Evolutionary, Behavioral, and Quantitative Ecology
About me
Welcome to my website!
As a researcher, I am interested in understanding the ecological and evolutionary processes that influence critical behavioral and life-history adaptations.
I am motivated to produce research that not only improves our general understanding of nature, but also helps us predict how wild populations will respond to their rapidly changing environments.
My work combines behavioral ecology, quantitative genetics, and population dynamics analyses, and is generally applied to long-term individual-based data from wild populations.
I currently work as a Researcher at NTNU (Norway) with Prof. Jane Reid, on her ERC-funded project on spatio-seasonal eco-evolutionary dynamics.
We study a partially migratory population of European shags (Gulosus aristotelis) that is highly vulnerable to recurrent severe winter storms.
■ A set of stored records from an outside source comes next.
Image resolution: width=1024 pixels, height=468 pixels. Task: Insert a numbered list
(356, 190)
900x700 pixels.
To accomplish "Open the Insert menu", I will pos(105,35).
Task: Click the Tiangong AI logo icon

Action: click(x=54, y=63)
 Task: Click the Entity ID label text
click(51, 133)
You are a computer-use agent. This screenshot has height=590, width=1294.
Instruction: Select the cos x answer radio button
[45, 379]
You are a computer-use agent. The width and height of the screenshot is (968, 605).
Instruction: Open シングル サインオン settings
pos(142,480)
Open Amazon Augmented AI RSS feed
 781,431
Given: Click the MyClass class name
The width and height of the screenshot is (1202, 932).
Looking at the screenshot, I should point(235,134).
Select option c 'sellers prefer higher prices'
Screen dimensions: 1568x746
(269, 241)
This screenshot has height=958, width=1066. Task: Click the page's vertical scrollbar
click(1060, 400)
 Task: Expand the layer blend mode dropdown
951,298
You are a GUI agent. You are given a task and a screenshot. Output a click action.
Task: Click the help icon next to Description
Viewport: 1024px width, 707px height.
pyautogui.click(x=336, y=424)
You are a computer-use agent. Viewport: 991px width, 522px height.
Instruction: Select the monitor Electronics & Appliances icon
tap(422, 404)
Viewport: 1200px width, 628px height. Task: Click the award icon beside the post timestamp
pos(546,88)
Using quantitative genetic and multi-state capture-mark-recapture Bayesian methods, my work has helped us understand early-life eco-evolutionary dynamics, particularly the genetic basis of early-life migration and survival effects of early-life plasticity in migration. I am now studying pair formation and reproductive success given adult winter locations.
I earned my PhD in 2022 at the University of Porto, and developed my PhD project between Portugal (CIBIO), France (CEFE-CNRS) and South Africa (Field work station), studying colonial and cooperatively breeding sociable weaver birds (Philetairus socius).
These southern-African endemic passerines inhabit an increasingly warm and dry savanna environmnent, and my behavioral experiments and long-term data analyses investigated the social and ecological drivers of reproductive investment and early-life survival in this species.